Posted by: admin July 12, 2020 Leave a comment

Questions:

I read on PDO and I searched on StackOverFlow about pdo and prepare statement. I want to know what are/is the benefits or using the prepare statement. eg:

$sql = 'SELECT name, colour, calories FROM fruit WHERE calories < :calories AND colour = :colour';
$sth = $dbh->prepare($sql, array(PDO::ATTR_CURSOR => PDO::CURSOR_FWDONLY));
$sth->execute(array(':calories' => 150, ':colour' => 'red'));
$red = $sth->fetchAll();

vs

$sql = "SELECT name, colour, calories FROM fruit WHERE calories < $calories AND colour = $colour";
$result = $connection->query($query);
$row = $result->fetch(PDO::FETCH_ASSOC);

both queries will return the same result so why using the prepare, for me it looks like it’s gonna be slower since you have to execute an extra step.

thanks

How to&Answers:

Prepared statements are:

  1. Safer: PDO or the underlying database library will take care of escaping the bound variables for you. You will never be vulnerable to SQL injection attacks if you always use prepared statements.
  2. (Sometimes) Faster: many databases will cache the query plan for a prepared statement and refer to the prepared statement by a symbol instead of retransmitting the entire query text. This is most noticeable if you prepare a statement only once and then reuse the prepared statement object with different variables.

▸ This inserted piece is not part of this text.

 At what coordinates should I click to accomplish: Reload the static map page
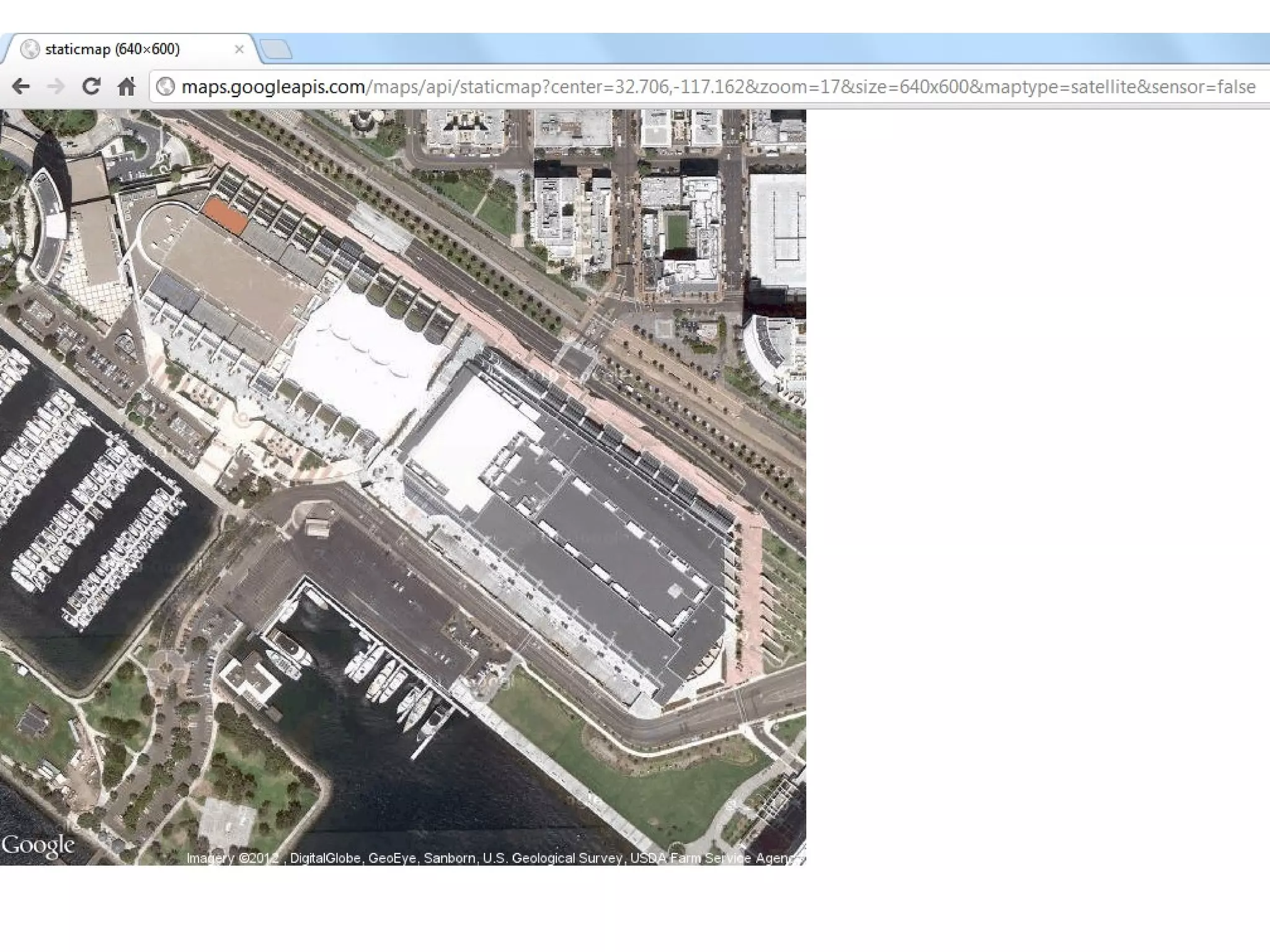pos(91,86)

Of these two, #1 is far more important and makes prepared statements indispensable! If you didn’t use prepared statements, the only sane thing would be to re-implement this feature in software. (As I’ve done several times when I was forced to use the mysql driver and couldn’t use PDO.)

Answer:

Prepare is faster when using a lot of queries (you already prepared the query) and it’s more secure.

Your second code probably won’t work – you’re using parameters in a query but you’re not defining them.

With query() you have to fill the query manually using quote() – this is more work and tends to make programmers careless.

Answer:

Prepare and binding parameters is meant to prevent sql injection,
is act likes escaping the variable before sending to database,
while your second query have no defense on that.

Answer:

There is actually third option you missed :

$stmt = $dbh->prepare( '
   SELECT 
       name, 
       colour, 
       calories 
   FROM fruit 
   WHERE calories < :calories 
     AND colour = :colour
');
$stmt->bindParam( ':calories', $calories, PDO::PARAM_INT );
$stmt->bindParam( ':colour', $colour, PDO::PARAM_STR, 64 );
if ( $sth->execute() )
{
   $data = $sth->fetchAll( PDO::FETCH_ASSOC);
}

Maybe i am missing something , but setting cursor options seems a bit pointless , if you will end up doing fetchAll() anyway.